A relation in which every domain value is paired with exactly one range value?
Function
A relation in which each element of the input is paired with exactly the one element of the output according to a specific rule?
Is called "function".
What is a relation in which each element of the first set is paired with exactly one element of the second set?
If every element of the first set is paired with exactly one element of the second set, it is called an injective (or one-to-one) function.An example of such a relation is below.Let f(x) and x be the set R (the set of all real numbers)f(x)= x3, clearly this maps every element of the first set, x, to one and only one element of the second set, f(x), even though every element of the second set is not mapped to.
A relation in which element of the domain is paired with exactly one element of the range?
Function
When each member of a relation domain is paired with exactly one member of the range the relation is?
Function.
What is function and relation?
All functions are relations with the condition that each element of the domain is paired with only one element of the range.

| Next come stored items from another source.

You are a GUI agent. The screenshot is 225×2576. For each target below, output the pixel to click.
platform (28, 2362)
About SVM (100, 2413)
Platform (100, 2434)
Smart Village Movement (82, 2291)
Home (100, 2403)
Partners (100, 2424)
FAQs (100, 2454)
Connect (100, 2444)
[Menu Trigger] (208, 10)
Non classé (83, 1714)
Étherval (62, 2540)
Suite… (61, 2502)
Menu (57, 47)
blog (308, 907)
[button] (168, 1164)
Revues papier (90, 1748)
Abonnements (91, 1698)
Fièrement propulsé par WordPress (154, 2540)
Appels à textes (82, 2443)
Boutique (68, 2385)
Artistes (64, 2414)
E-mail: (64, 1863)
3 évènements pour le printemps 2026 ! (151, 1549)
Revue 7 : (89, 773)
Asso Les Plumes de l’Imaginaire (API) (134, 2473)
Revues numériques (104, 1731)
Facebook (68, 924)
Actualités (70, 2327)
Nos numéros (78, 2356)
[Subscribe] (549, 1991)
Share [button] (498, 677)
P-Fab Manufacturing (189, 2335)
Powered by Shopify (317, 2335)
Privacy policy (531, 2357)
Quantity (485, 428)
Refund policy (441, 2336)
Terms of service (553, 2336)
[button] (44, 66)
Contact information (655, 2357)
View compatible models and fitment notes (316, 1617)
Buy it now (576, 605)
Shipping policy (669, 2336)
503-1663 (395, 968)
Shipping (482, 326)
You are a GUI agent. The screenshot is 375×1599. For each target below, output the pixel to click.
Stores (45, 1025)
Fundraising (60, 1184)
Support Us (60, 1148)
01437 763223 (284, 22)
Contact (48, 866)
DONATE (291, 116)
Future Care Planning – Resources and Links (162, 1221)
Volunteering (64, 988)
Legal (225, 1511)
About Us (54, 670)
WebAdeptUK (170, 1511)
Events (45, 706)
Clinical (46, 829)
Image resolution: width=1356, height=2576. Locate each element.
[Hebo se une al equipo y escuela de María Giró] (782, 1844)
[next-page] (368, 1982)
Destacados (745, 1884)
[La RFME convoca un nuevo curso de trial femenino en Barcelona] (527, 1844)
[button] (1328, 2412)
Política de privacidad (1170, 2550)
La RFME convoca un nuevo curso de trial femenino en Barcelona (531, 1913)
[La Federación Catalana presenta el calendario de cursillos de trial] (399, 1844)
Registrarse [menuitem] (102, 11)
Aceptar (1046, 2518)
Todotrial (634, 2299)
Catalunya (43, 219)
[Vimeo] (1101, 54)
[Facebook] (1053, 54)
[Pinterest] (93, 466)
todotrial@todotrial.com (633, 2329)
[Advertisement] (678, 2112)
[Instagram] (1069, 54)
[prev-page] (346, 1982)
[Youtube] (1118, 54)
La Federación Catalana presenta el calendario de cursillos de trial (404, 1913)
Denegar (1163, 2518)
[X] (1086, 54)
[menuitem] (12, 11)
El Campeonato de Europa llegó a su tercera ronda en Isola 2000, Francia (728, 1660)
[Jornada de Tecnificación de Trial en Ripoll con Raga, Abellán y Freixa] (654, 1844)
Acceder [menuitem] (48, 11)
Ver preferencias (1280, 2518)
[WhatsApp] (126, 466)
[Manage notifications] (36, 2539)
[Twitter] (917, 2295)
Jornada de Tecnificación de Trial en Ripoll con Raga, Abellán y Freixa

A relation is any pairing of numbers from the domain to the range.
A relation in which every domain value is paired with exactly one range value?
Function
What is the mathematical meaning of a relation which is used in functions?
A relation is simply a collection of ordered pairs. That is, a relation is a pairing of an element from one set with an element from another set.A function is a special type of relation. In a function, each element from the first set (or domain) is paired with exactly one element from the second set (or range). That is, no domain element is used more than once.I will solve all your math problems. Check my profile for more info.
What is relations function?
All functions are relations with the condition that each element of the domain is paired with only one element of the range. A relation is any pairing of numbers from the domain to the range.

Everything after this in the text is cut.